These records contain pictures, which must be left out; copy exactly the lines from the one with "Task: Open the notifications bell icon" up to and including the one with "Task: Open the Organization sidebar section".
■ ■ ■ ■ ■ ■ ■
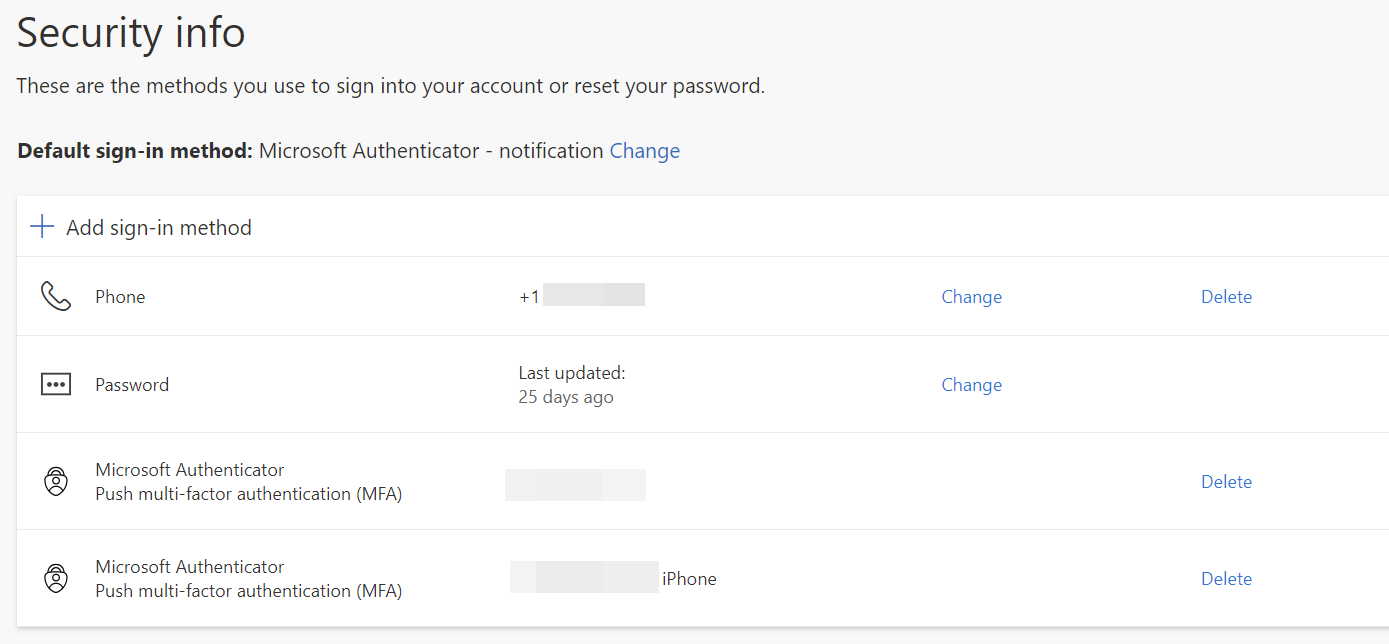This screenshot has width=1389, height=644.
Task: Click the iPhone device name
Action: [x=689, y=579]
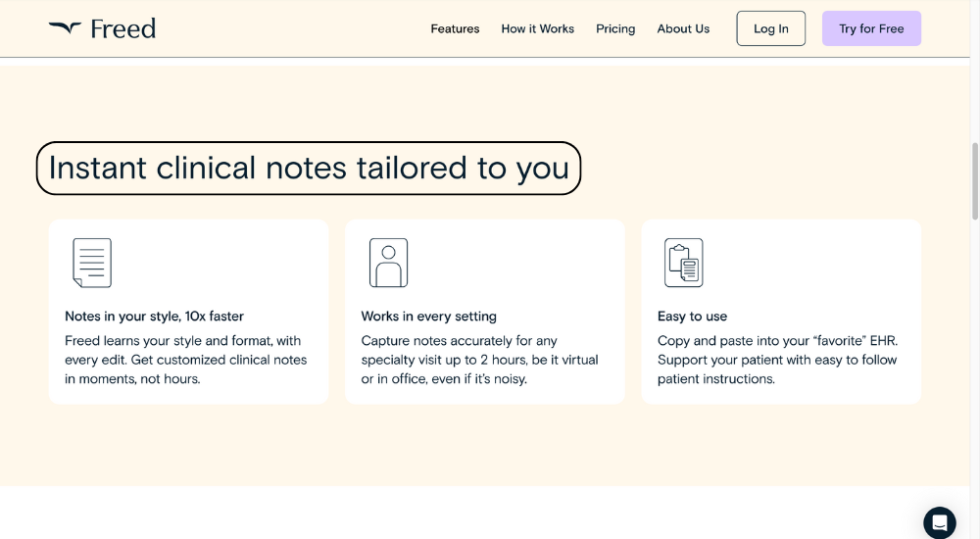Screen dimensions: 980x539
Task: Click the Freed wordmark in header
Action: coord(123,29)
■ ■ ■ ■ ■ ■ ■
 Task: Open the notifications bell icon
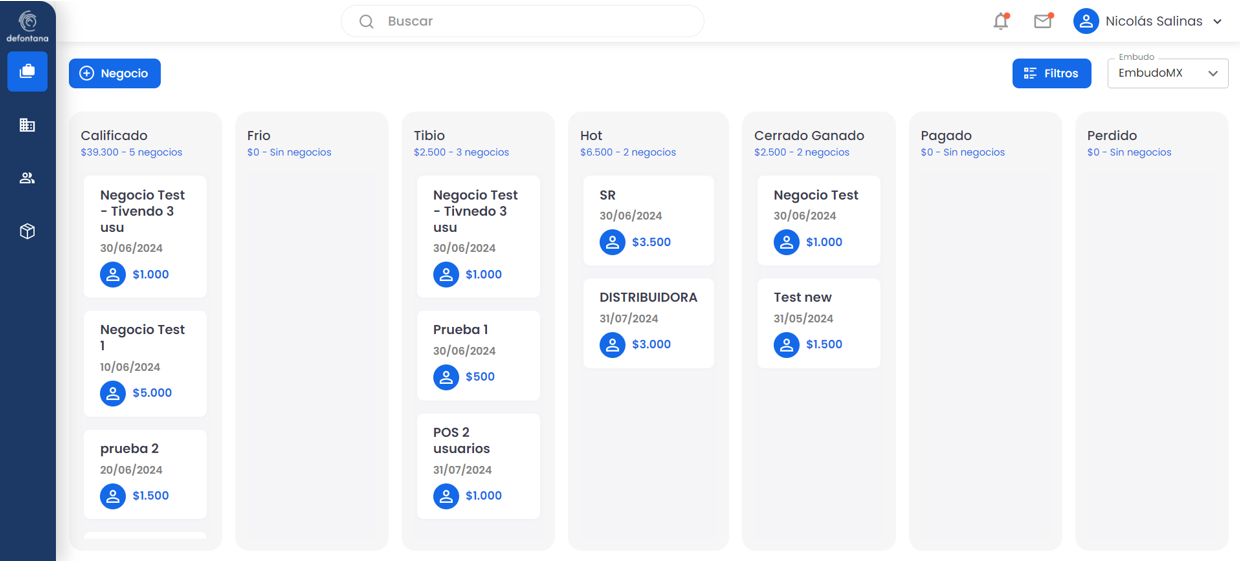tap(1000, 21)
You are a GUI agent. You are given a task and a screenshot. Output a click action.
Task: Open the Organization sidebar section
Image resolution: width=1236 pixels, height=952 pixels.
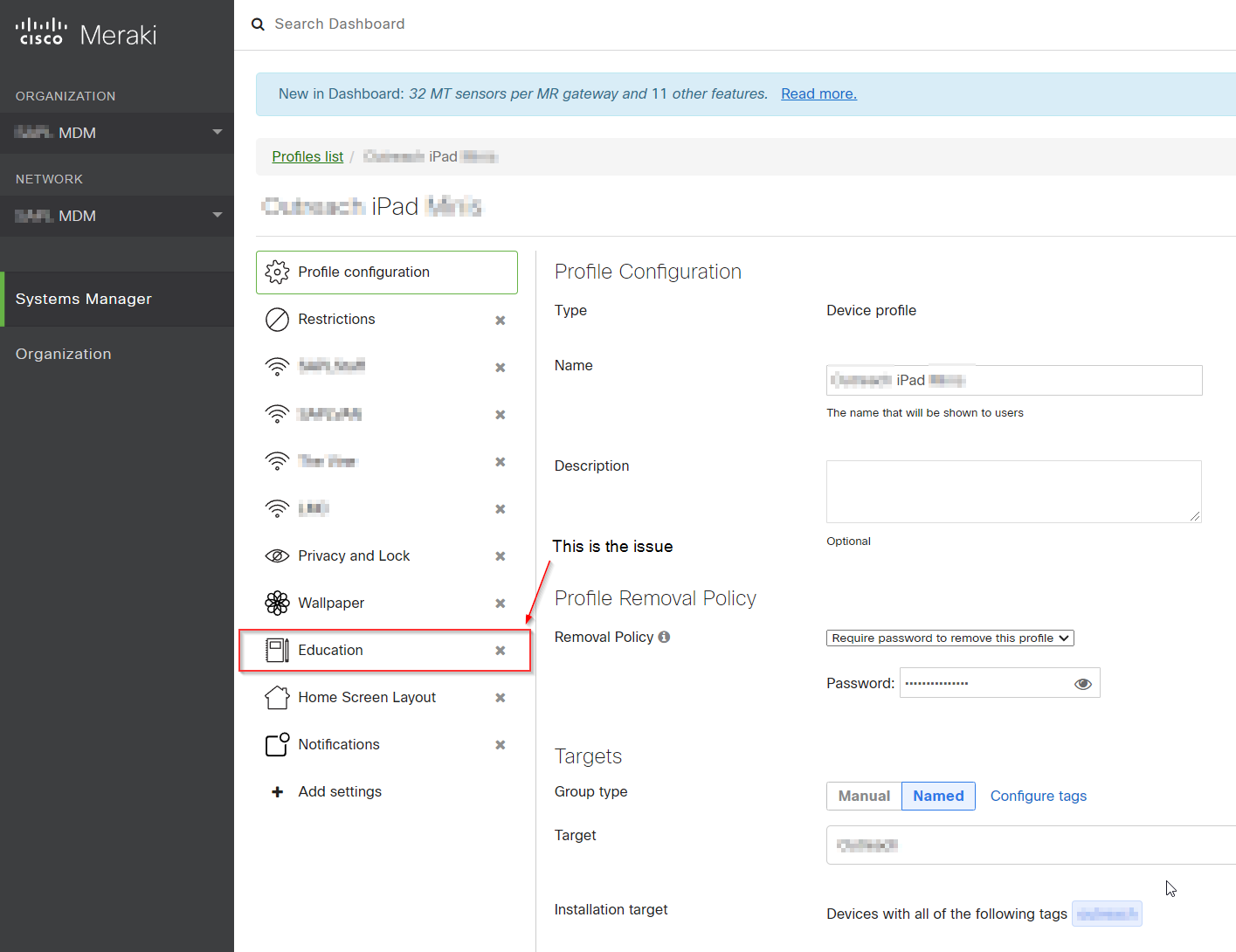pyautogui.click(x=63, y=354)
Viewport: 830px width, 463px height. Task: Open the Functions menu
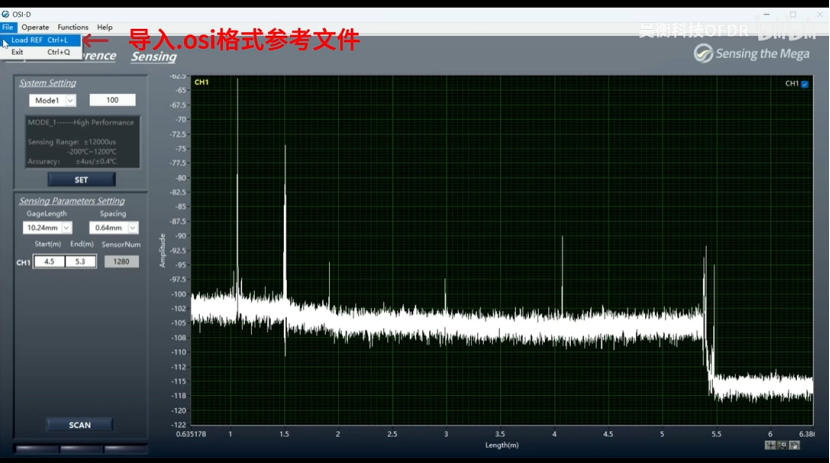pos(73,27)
■ ■ ■ ■ ■ ■ ■
* _TASK OUTPUT_:
 Task: Open the notifications bell icon
tap(1000, 21)
You are a GUI agent. You are given a task and a screenshot. Output a click action.
Task: Open the Organization sidebar section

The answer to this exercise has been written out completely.